Ściskam i pozdrawiam

Silentia

fot. Sil


piątek, 27 czerwca 2025

Pamięci mojej Babci...

 

gdzieś mi się, duszo, dziś zaplątała?
miałaś żyć wiecznie i nagle nic z tego
pustka i cisza tylko pozostała
próżnia nie pamięta złego czy dobrego

i tylko westchnienie, i ta pod rzęsami
łza nieposłuszna, skradziona spod powiek
czemu odeszłaś, choć miałaś być z nami?
czy zrodzi się jeszcze ten, co umarł człowiek?

w żałobie, w czerni i bieli, w marności
życia i śmierci, co toczą się kołem
pragnąc przeżyć godnie i odejść w godności
biegnijmy przez życie z podniesionym czołem

Silentia


fot. Sil


środa, 25 czerwca 2025

We Wrocławiu wietrznie...


    We Wrocławiu dziś wietrznie i zastanawiam się, czy w związku z nowiem księżyca idzie nam zmiana pogody, czy bardziej ten wiatr synchronizuje się z moimi emocjami. Bo jestem czasem rozdarta i miewam wątpliwości, co do tego, czy rozumiem dzisiejszy świat. Profesor Przybyła z Uniwersytetu Ekonomicznego powtarzał często, iż z różnorodnością nie wolno walczyć. Dlaczego więc polska szkoła uczy właśnie tego? Walki z różnorodnością.  

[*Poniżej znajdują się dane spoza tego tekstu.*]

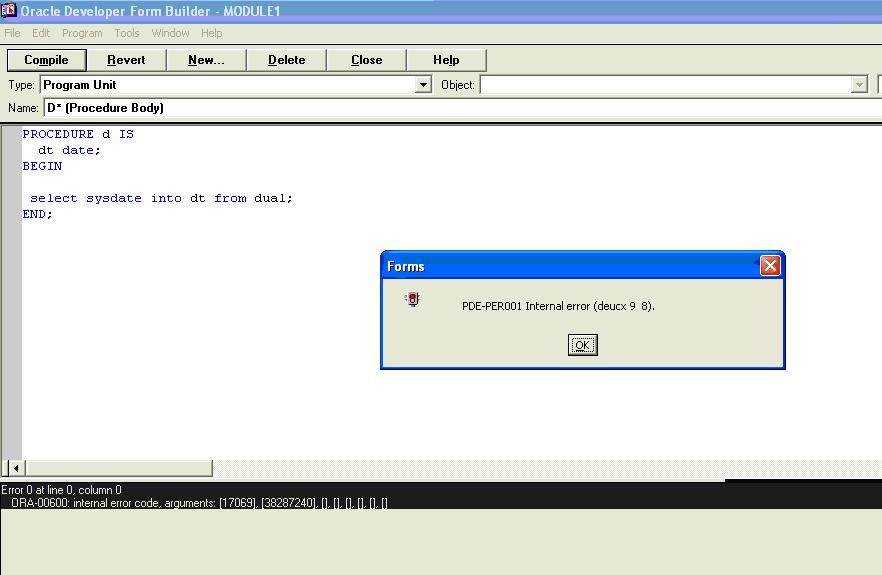Viewport: 882px width, 575px height.
Task: Open the Window menu
Action: point(171,33)
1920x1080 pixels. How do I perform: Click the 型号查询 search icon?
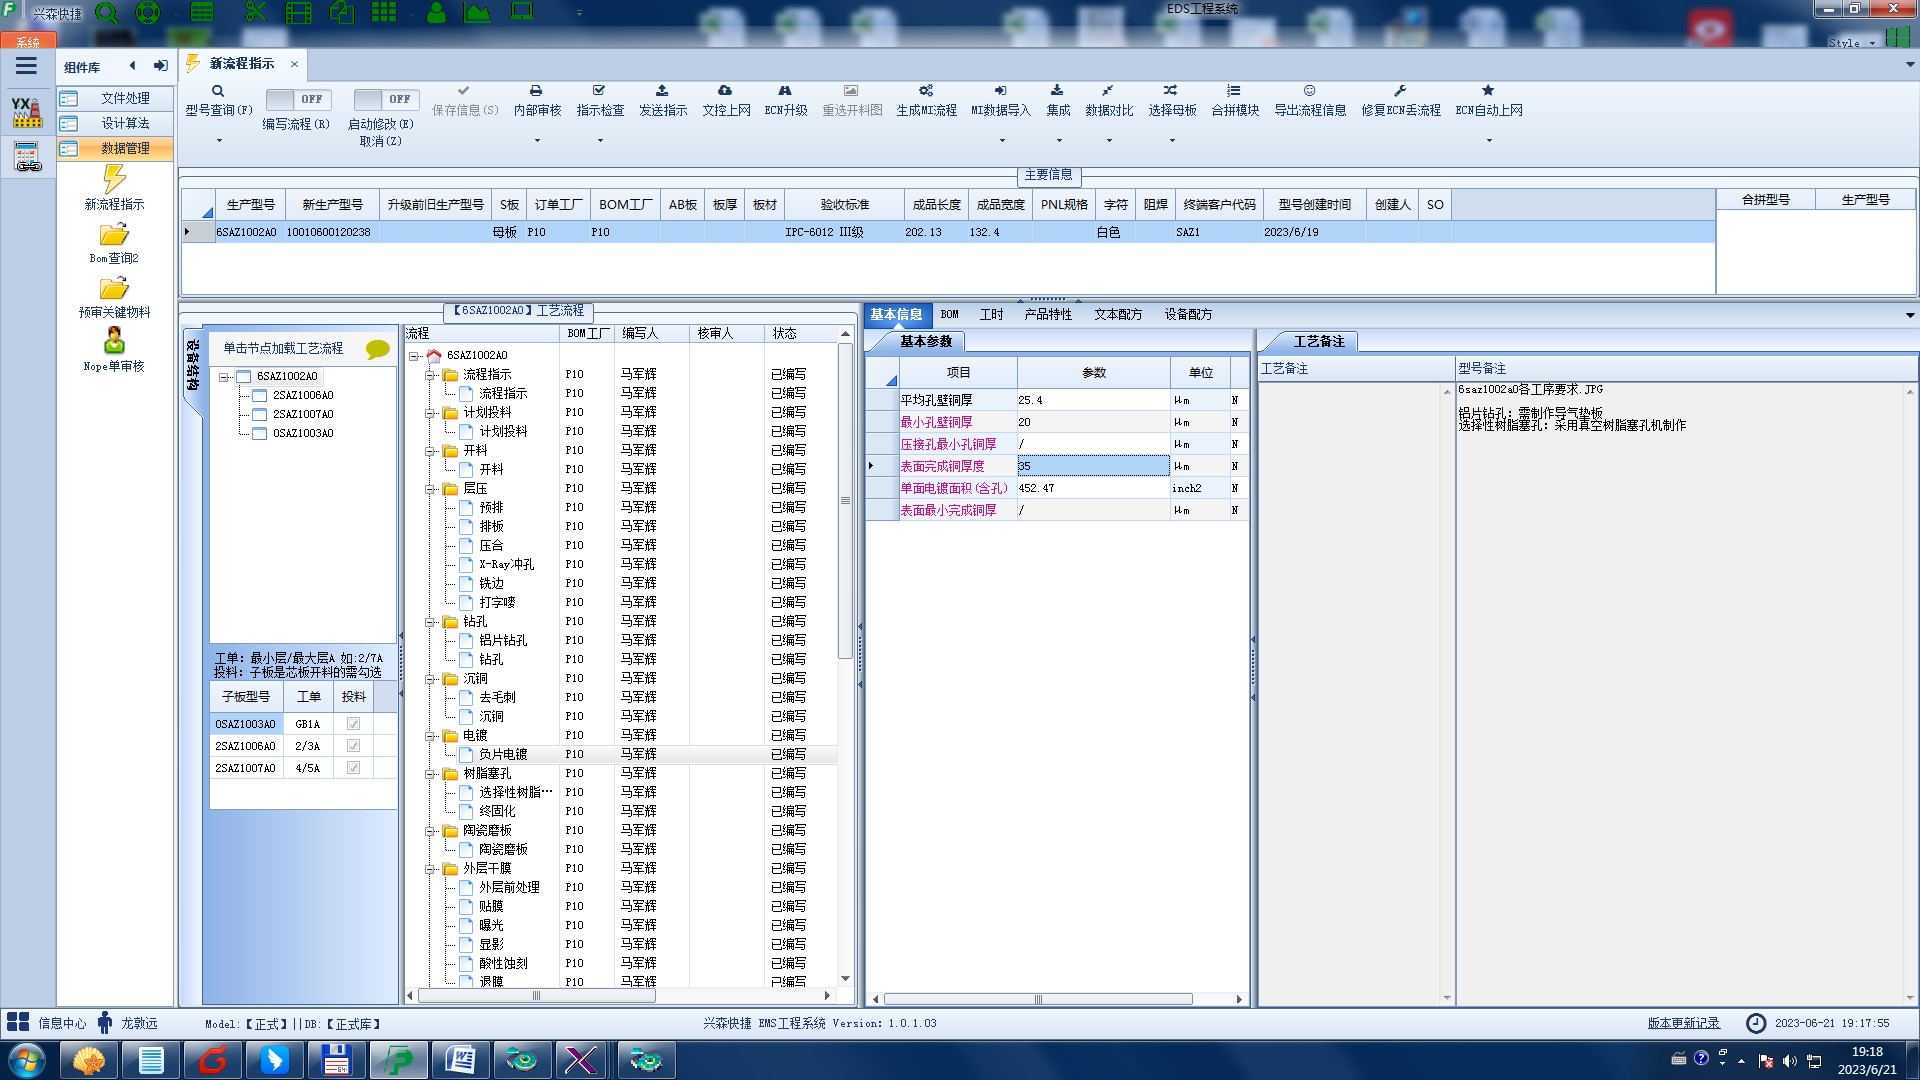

    Zbliża się koniec roku szkolnego i nachodzi mnie refleksja, kolejna chciałoby się powiedzieć, o stanie edukacji w naszym kraju. Niby coś się w niej zmienia, niby dostosowuje się ją do galopującego świata, a ja jednak wciąż nie widzę najważniejszego - zmiany w podejściu do ucznia. Uczniowie, którzy się czymś wyróżniają, traktowani są źle i to nie tylko ze strony rówieśników. Niestety wciąż dla nauczycieli uczeń trochę inny na tle klasy to uczeń problematyczny i niepożądany. Mówię to z przekonaniem, również jako prawie nauczycielka (praktyki zaliczone - miałam przyjemność nauczania dzieci i mniejszą bądź nawet wątpliwą przyjemność oglądania tak wielu zastałych struktur...). Nauczyciele skarżą się na brak prestiżu zawodu, na brak autorytetu. Skarżą się również na rodziców uczniów, że nie uczą szacunku do nauczycieli. Fakt, to jest problem dzisiejszej szkoły, ale... No właśnie, ale. Ale czy nauczyciele nie zapracowali sobie na swój obecny los? Moje pokolenie było karne wobec pedagogów, bo i nie umieliśmy walczyć o siebie. Ale teraz ci sami uczniowie, którzy kiedyś doświadczyli złego ze strony tej instytucji mają własne dzieci i starają się uchronić je od tego, co może do dziś w nich siedzi. Przez to szala przechyla się w drugą stronę. Rodzice nie uczą szacunku do szkoły, bo w szkole nie nauczono ich szacunku. Koło się zamyka. Być może bardziej niż formułować skargi na brak poważania ze strony rodziców czy uczniów,  grono pedagogiczne powinno zastanowić się, jak odbudować utracone zaufanie. Jak sprawić, by ten szacunek do zawodu nauczyciela powrócił. I już nie dlatego, że "się należy", ale dlatego, że jest wypracowany. 

Ściskam i pozdrawiam 
Silentia 

fot. Sil


sobota, 21 czerwca 2025

początek lata


doceniam letni poranek
pełen ciszy i wiatru
w śpiewie ptaków zaklęty
w leniwym ziewaniu

otrzepując z włosów słońce
mrówki z nóg
piasek z oczu
doceniam beztroską chwilę 
między teraz czy jutro

doceniam cień za domem utkany z pajęczyny
traw, pszczół i kwiatów wonnej koniczyny

doceniam dźwięki brzęczące 
z tej i z tamtej strony
zapachy gumowych zabawek
dymu i ludzkich westchnień

Sil


fot. Sil

czwartek, 19 czerwca 2025

I którego tu wybrać? Ania by pewnie wiedziała ;)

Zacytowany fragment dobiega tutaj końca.